Wednesday, January 14, 2009

Brand New Look

A few months ago, I was having coffee with a college acquaintance turned alumni sister, having spent the summer together surviving and thriving in New York City. In a last minute turn of events, she had packed up her car and fled the city in search of palm trees and ease, landing in Los Angeles. Around the same time, I was dragged kicking and screaming to LaGuardia Airport, forced to leave NYC and return to school. When we sat down to our croissants and nonfat lattes, it was like looking in a reverse mirror. She wanted odd jobs, zero commitment and the quest for something unknown. I wanted a paycheck, a place to hang my things, I would have even taken a puppy if I'd planned on being home from my kick ass career long enough to take care of it. We laughed in the face of our differences, pleasantly surprised that it hadn't kept us from growing close and sharing our dreams and stories.

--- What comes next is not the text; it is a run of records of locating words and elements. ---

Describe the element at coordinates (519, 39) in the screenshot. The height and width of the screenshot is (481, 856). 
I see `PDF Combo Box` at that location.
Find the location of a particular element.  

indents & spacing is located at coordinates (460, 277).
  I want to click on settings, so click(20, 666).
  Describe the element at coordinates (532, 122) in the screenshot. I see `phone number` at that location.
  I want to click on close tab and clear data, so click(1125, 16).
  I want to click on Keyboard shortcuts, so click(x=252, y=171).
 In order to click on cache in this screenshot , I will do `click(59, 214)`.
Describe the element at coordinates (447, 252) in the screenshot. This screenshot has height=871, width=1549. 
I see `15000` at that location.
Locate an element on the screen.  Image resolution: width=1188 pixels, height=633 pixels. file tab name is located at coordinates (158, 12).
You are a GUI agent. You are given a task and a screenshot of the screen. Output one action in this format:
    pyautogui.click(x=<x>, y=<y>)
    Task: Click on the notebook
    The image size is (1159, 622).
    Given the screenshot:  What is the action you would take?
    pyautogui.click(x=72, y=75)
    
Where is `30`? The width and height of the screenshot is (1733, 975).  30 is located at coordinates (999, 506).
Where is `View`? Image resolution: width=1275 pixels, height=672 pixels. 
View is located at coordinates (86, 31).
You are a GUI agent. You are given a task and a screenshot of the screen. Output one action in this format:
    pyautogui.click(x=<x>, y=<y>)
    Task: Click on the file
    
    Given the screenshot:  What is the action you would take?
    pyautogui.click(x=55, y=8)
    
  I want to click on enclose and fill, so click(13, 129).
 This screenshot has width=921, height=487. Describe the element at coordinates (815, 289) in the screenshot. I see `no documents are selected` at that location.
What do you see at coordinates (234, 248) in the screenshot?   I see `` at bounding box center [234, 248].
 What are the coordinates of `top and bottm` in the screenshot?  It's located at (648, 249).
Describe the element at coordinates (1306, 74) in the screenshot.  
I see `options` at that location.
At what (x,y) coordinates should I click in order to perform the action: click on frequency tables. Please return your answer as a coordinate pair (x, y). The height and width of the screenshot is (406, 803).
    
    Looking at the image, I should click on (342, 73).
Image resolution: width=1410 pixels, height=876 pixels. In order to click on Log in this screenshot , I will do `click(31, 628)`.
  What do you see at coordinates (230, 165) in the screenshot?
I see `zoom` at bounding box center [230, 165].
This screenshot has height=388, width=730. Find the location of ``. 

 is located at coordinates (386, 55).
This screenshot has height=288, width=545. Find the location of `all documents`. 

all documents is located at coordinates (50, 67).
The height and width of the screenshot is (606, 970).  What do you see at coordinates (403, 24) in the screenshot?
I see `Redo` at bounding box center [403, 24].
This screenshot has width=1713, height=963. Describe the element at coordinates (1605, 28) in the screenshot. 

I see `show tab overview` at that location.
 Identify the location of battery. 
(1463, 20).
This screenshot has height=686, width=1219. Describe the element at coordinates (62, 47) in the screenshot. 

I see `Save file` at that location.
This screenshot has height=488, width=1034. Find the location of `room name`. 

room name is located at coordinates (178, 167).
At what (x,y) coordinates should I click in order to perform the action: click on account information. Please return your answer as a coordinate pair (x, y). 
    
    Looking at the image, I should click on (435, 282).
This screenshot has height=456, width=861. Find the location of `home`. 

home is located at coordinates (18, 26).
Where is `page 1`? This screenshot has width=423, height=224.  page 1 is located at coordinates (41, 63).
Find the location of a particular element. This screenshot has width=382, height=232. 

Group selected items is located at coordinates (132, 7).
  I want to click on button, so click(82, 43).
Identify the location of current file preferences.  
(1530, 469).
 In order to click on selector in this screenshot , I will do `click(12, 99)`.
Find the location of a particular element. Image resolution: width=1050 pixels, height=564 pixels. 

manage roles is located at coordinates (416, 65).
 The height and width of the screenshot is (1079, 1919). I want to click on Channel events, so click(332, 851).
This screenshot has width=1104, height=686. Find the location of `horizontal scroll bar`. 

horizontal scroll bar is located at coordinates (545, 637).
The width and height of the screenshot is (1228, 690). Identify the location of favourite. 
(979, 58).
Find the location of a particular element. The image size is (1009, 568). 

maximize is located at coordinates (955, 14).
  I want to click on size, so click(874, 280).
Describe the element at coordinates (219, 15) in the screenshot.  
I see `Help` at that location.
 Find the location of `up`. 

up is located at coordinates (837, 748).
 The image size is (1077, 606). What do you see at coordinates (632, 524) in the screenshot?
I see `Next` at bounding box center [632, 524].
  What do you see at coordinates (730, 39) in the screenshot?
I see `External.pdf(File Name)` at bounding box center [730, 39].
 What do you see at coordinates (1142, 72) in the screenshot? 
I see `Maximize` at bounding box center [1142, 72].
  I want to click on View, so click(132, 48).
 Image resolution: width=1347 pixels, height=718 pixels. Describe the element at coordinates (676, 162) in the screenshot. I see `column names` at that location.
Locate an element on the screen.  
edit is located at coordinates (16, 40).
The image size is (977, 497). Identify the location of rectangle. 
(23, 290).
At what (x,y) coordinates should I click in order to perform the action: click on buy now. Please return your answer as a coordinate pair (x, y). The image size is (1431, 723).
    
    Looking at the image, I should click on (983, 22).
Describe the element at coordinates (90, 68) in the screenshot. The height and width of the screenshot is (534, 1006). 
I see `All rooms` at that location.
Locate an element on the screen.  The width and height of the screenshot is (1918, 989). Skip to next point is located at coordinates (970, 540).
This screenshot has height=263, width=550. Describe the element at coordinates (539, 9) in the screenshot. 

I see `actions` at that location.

Fast forward to this week. I arrived in New York at the end of last month and have been searching the Internet desperately for the answer to my prayers - the beloved job. I wrote heartfelt cover letters, critiqued my resume to death, and crossed fingers and toes under the covers at night. I had spent the fall giving myself mini pep talks. "You are intelligent. You are worthy. I believe in you. Good come to those who deserve it." And then...nothing. After spending 12 hours feeling depressed, so confused and lacking self confidence, I woke up with a new outlook. I was applying to every job that fit in my qualifications box. If it asked for a "self starter with strong work ethic and the ability to multi task, preferably a public relations or communications major" I was all over it. What I wasn't all over was the reality on hand. Was I really prepared to take a job, just because I matched the description and qualifications? I realized that as much as I wanted a steady salary, the freedom to stand on my own two feet, and the opportunity to put these 18 years of schooling to the test, I wasn't ready to commit. Best part? I don't need to.
I start a temporary job tomorrow that will pay me in experience, networking, and of course, cold hard cash. After that, I'll be on to conquer another area of interest, an internship or another short term job. I have found fellowship and training programs in fields that I am passionate about, subjects that I yearn to learn more from. I'm excited to take life one step at a time and see where it takes me. Ironically enough, the L.A. friend called me tonight to tell me that she just got a full time job. And I couldn't be happier for both of us. How's that for a reverse mirror?